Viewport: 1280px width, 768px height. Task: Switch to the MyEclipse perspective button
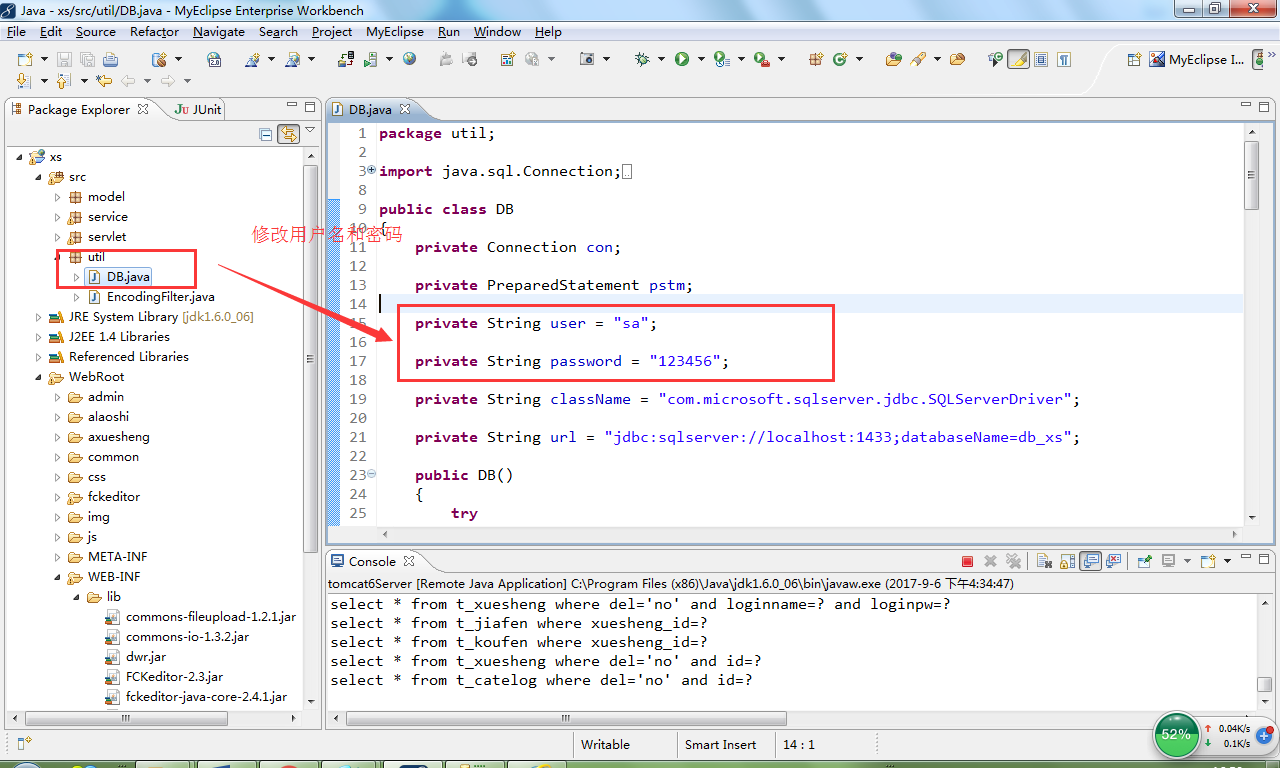pyautogui.click(x=1197, y=60)
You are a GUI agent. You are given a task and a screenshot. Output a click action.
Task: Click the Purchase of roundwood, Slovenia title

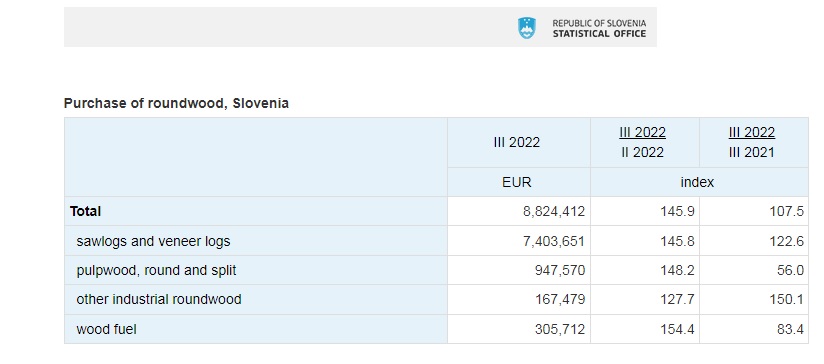point(176,103)
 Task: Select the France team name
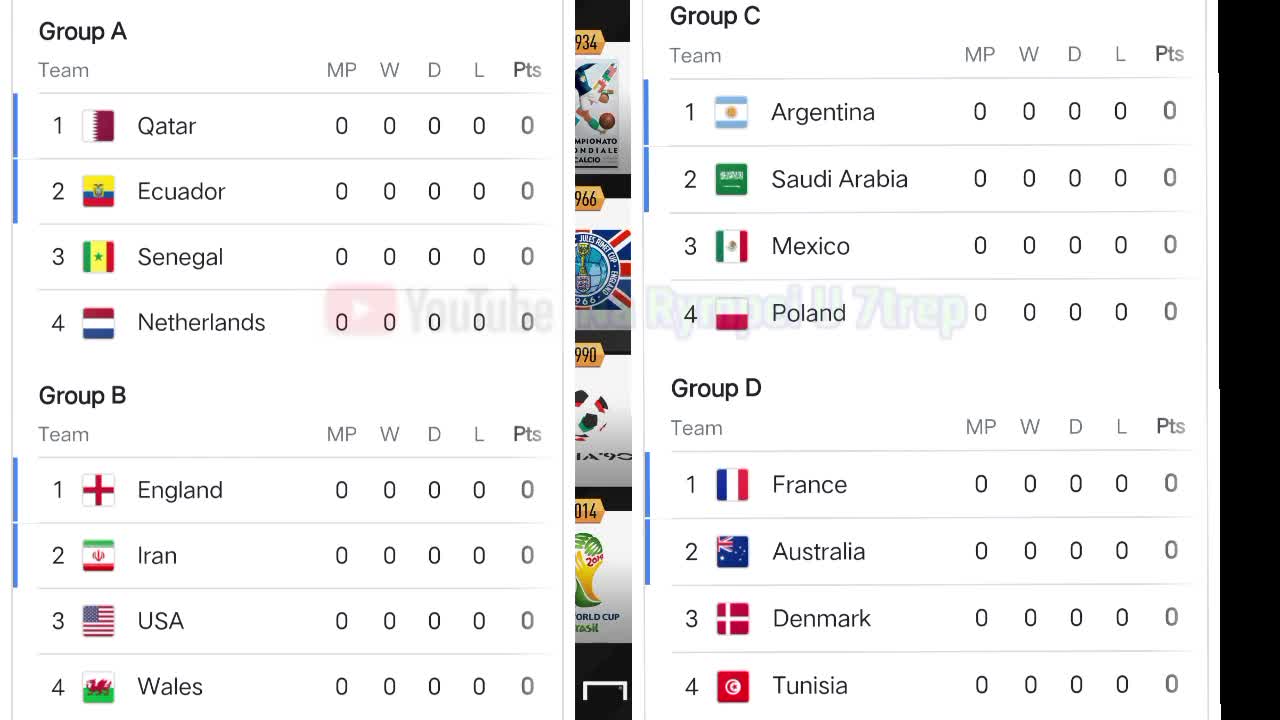coord(809,485)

........

What needs to be done -
Write out the listing above in full, word for word, with no pictures.

Response -
Viewport: 1280px width, 768px height. Task: Switch to the MyEclipse perspective button
pyautogui.click(x=1197, y=60)
You are a GUI agent. You are given a task and a screenshot. Output a click action.
Task: Click the Purchase of roundwood, Slovenia title

point(176,103)
 Task: Select the France team name
coord(809,485)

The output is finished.